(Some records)
++++

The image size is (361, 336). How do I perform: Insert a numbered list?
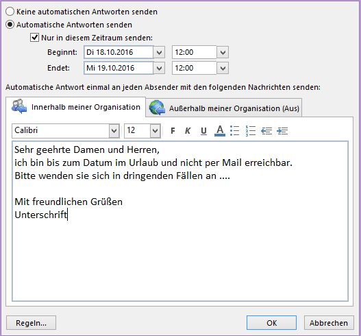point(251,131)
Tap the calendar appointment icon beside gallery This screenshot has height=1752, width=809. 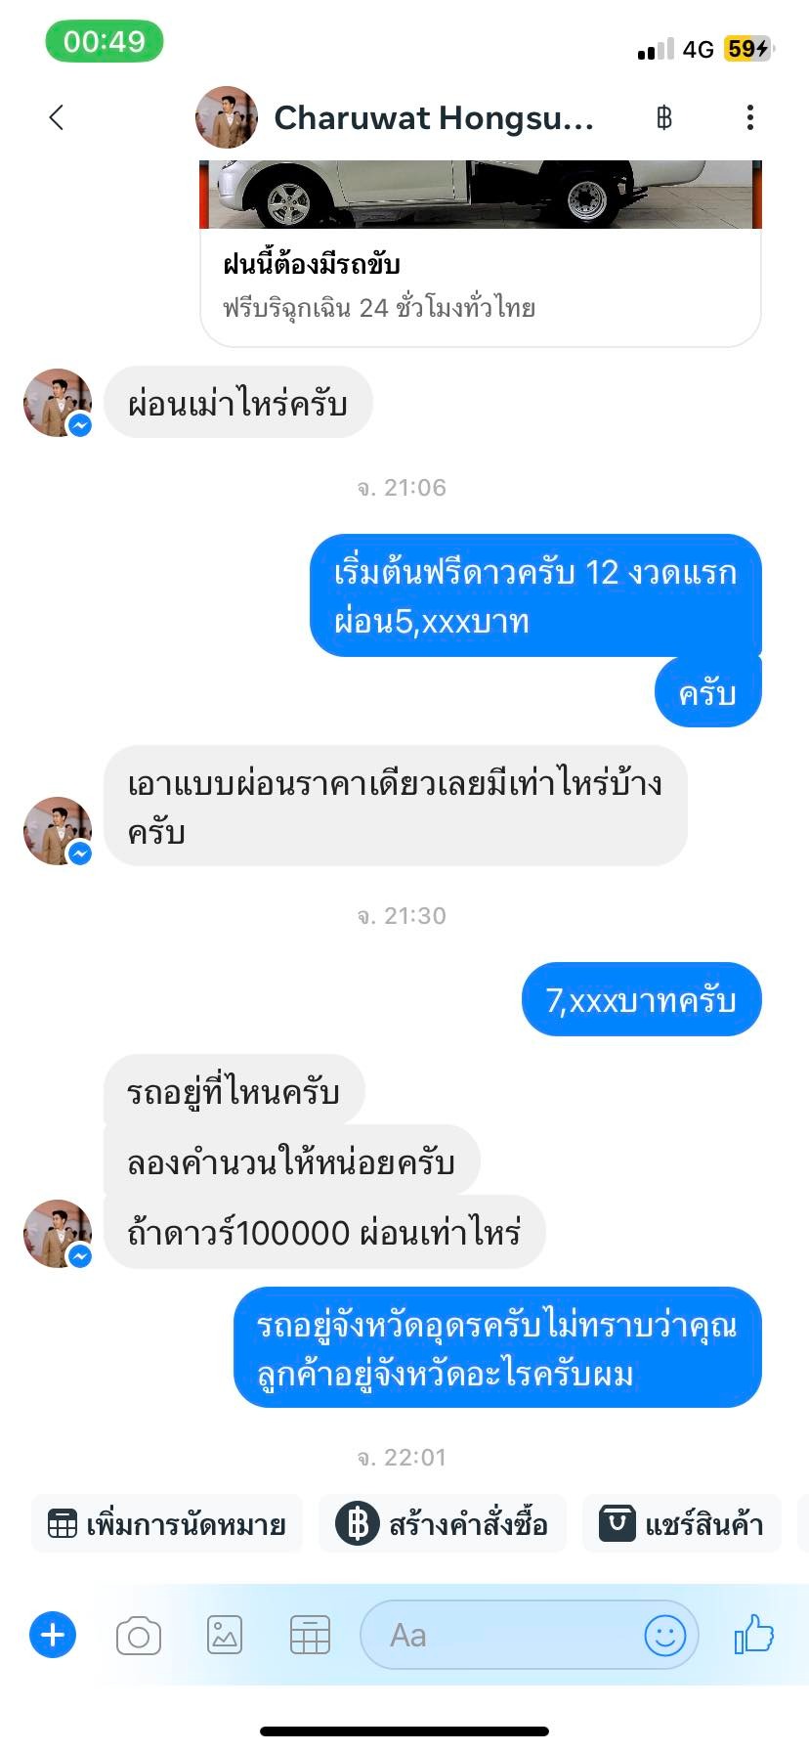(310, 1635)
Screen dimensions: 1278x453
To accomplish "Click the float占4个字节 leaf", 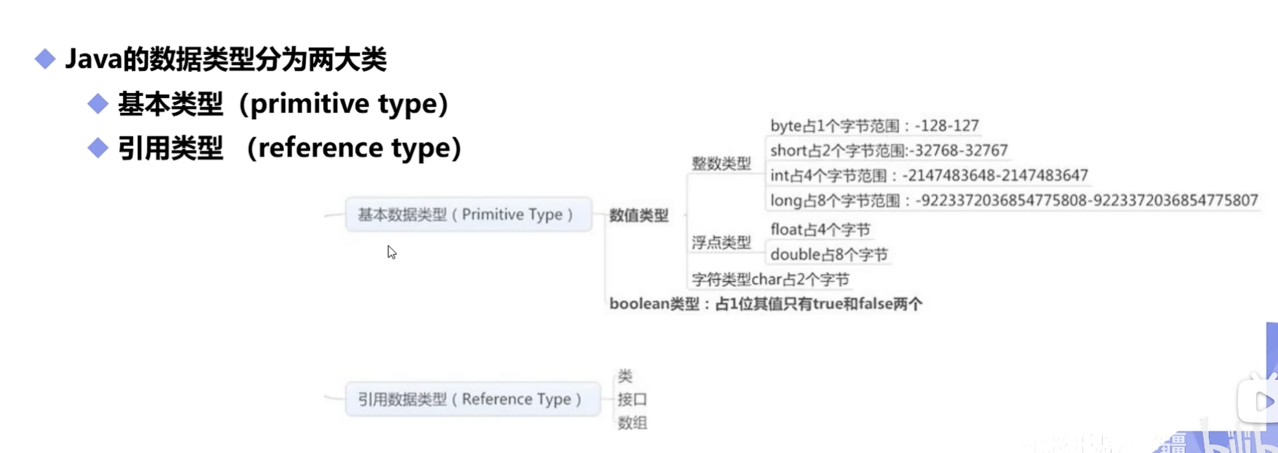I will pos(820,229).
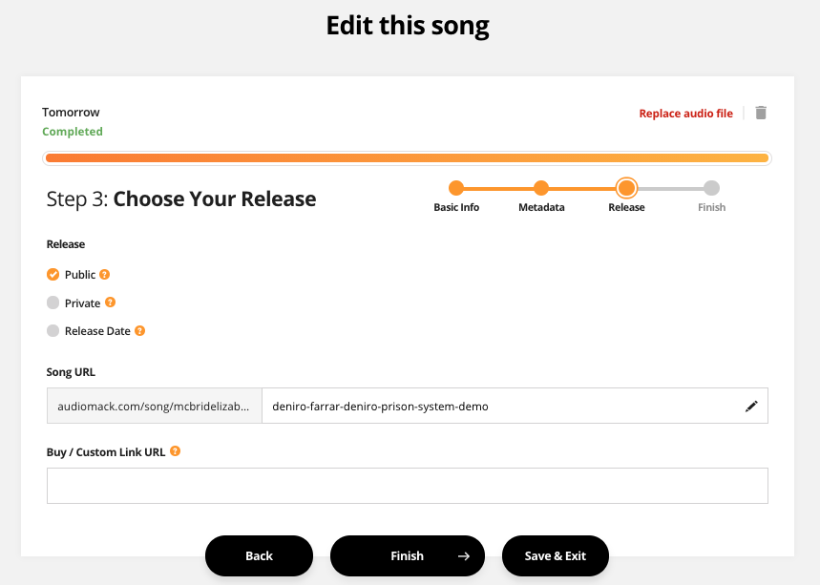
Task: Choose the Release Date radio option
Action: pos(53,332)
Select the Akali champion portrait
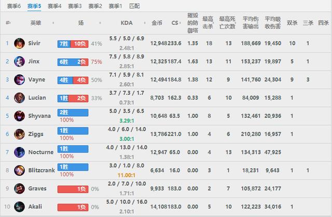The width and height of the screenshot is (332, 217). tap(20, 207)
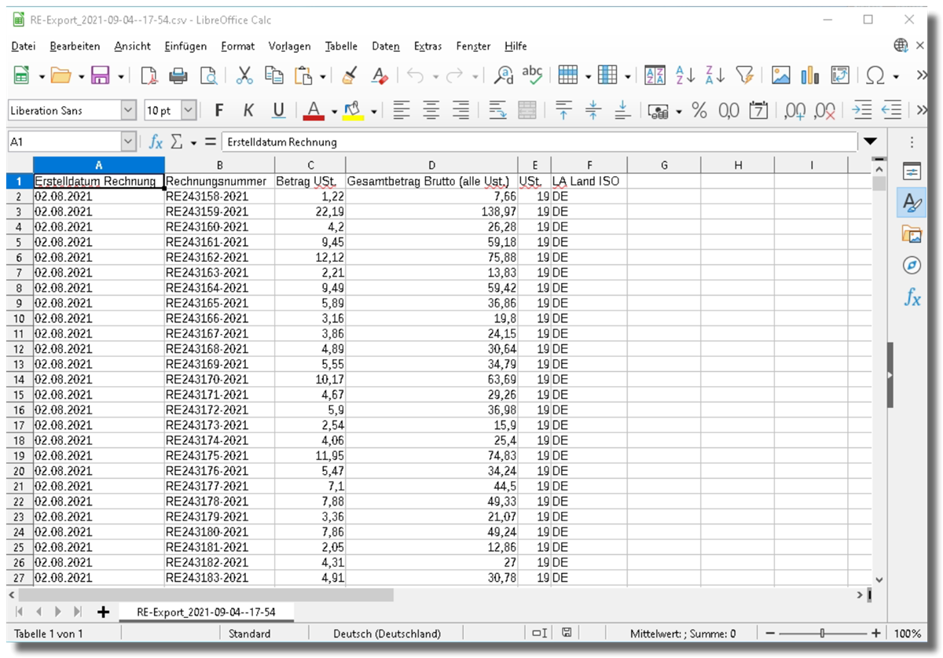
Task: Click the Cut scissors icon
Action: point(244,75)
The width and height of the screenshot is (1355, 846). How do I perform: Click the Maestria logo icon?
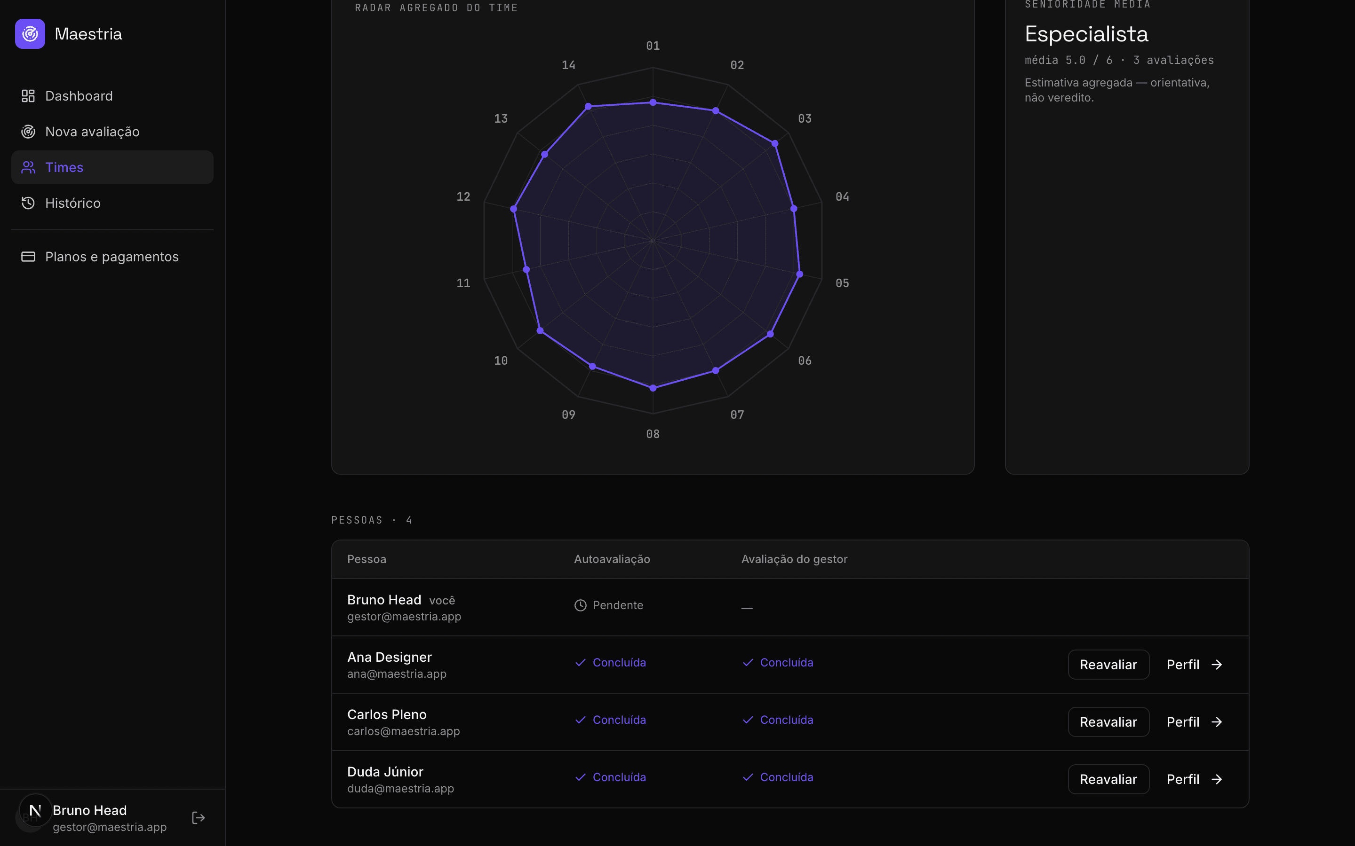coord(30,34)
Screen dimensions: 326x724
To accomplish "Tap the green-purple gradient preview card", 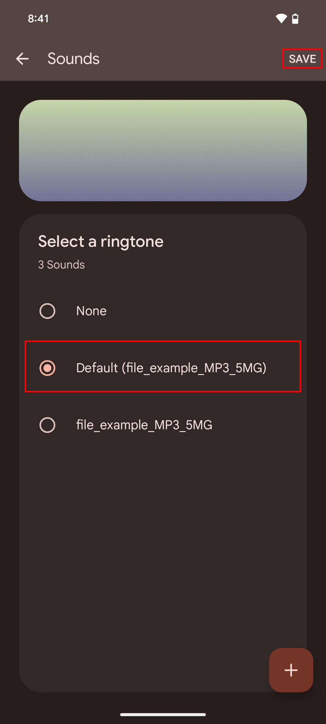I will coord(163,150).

++++

> [WHAT THIS TASK INVOLVES]
Please render the lines of the records above as a Markdown table with the columns Row and Line, starting at the line that contains "Select the Akali champion portrait" and ending at the line that contains "coord(30,34)". Skip blank lines and leave the pictures out.

> [EXERCISE OUTPUT]
| Row | Line |
|---|---|
| 1 | Select the Akali champion portrait |
| 2 | The width and height of the screenshot is (332, 217). tap(20, 207) |
| 3 | Task: Click the Cut scissors icon |
| 4 | Action: point(244,75) |
| 5 | The width and height of the screenshot is (1355, 846). How do I perform: Click the Maestria logo icon? |
| 6 | coord(30,34) |